The report rocketed around the Internet, trading in equal parts outrage and glee–outrage that the World Health Organization (WHO) and UNICEF might be spiking tetanus shots of poor African women with a sterilizing vaccine, glee that they’d been caught.
Doubts began mounting immediately about charges by the Kenyan Bishops conference that UNICEF and WHO had spiked millions of tetanus vaccines with–in the words of the Kenyan bishops–“the Beta-hCG hormone, which causes infertility and multiple miscarriages” and warned their flock to avoid the tetanus vaccine altogether because of it.
UNICEF and WHO denied the allegations immediately and vehemently.
Professor Giuseppe Benagiano, former head of the reproductive health program at WHO and a frequent collaborator with the pro-life Center for Family & Human Rights (C-Fam), told C-Fam that such a vaccine had been tested by the WHO for years, but the tests failed and no such “birth control vaccine exists.”
Yesterday, Stefano Gennarini of C-Fam interviewed personnel from the Center for Disease Control (CDC) who said combining hCG with a tetanus vaccine would render the hCG homone inoperative.
CDC said, “Because of the adjuvants and preservative contained in tetanus toxoid, it is unlikely that hCG could remain active in a vial of TT. In addition, all vaccines and toxoids are produced in facilities that are under strict quality control conditions and accredited (pre-qualified) by the World Health Organization’s Vaccines and Biologics Department.
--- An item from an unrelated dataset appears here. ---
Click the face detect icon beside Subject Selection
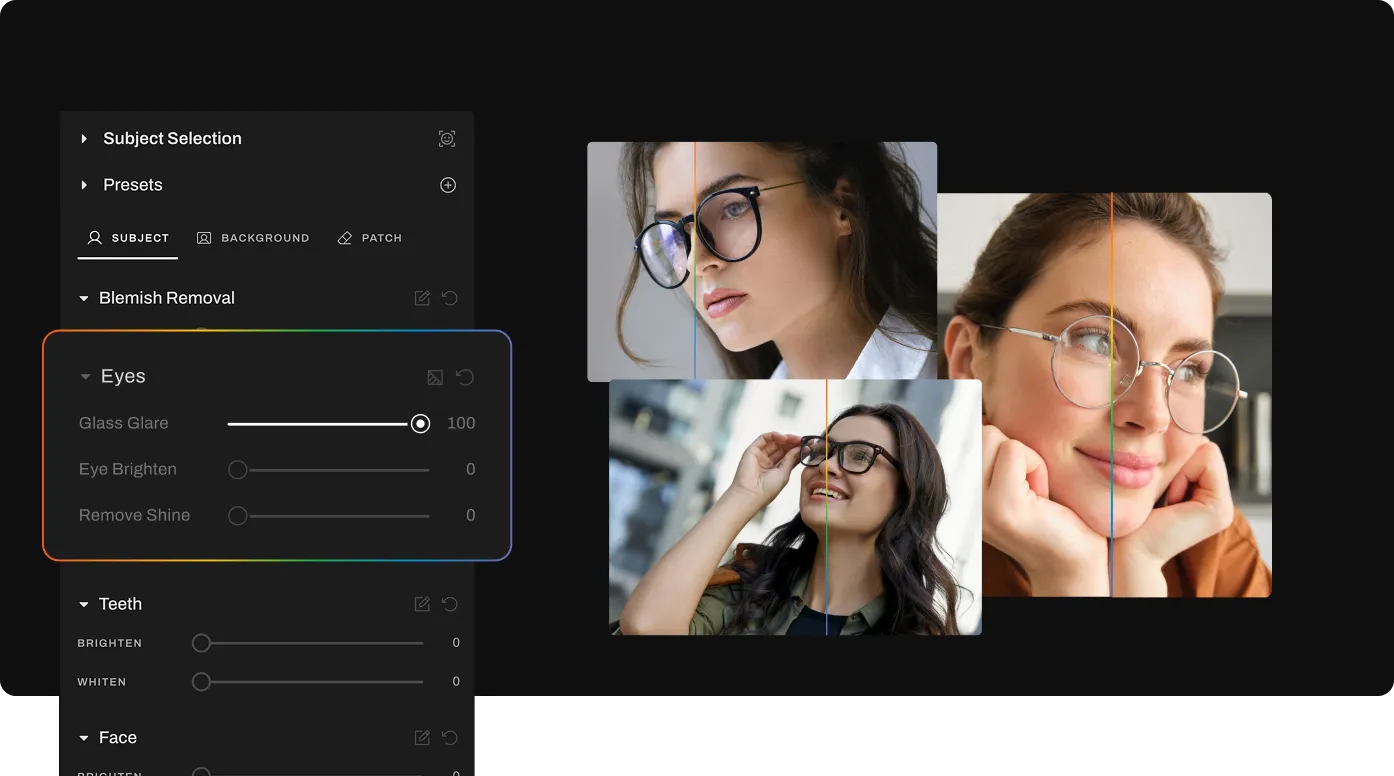1394x776 pixels. coord(447,139)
UNICEF only purchases vaccines and toxoids made by pre-qualified manufacturers.”
When these charges were first made, Dr. Robert Wally of MaterCare International, a group of pro-life OB/GYNs active in Africa, said he suspected the Kenyan doctors were right but that he would have the vials tested in a lab in the United Kingdom. Yesterday, he announced his results and he, too, has gone against the Kenyan bishops.
Walley and two of his MaterCare colleagues announced, “The validity of the vaccine assays performed in the 5 laboratories in Kenya is questionable for 2 reasons: the assays were valid for human serum and not vaccine, and the substance they detected (which is not hCG) varied by a factor of 4000 times between laboratories. Even if the substance assayed was hCG, the levels were so minute that there is no way this could produce antibody levels with a contraceptive effect. If tetanus toxoid vaccines given to millions of women in many countries was [sic] capable of causing infertility there would by now be ample demographic data to confirm this. We know of no such data.”
Dr. Walley and his colleague also debunked similar charges brought in the 1990s. “The Kenya situation mimics what happened in the mid 1990’s in the Philippines, Mexico, Peru, Nicaragua and Tanzania (3). Independent testing of vaccine samples in several reputable laboratories in the 1990’s found no evidence of hCG.”
The CDC told C-Fam, “The presence of HCG in the Mexican and Philippine tests of TT conducted in 1994 was clearly shown by subsequent lab tests to be below the limits of accuracy of the test kits used and was probably related to interference from the adjuvant and preservatives used in the vaccine. The findings of the Mexican and Philippine tests were called “an artifact rather than a true value” by Professor Salvatore Mancuso of the Vatican’s Catholic University of the Sacred Heart.”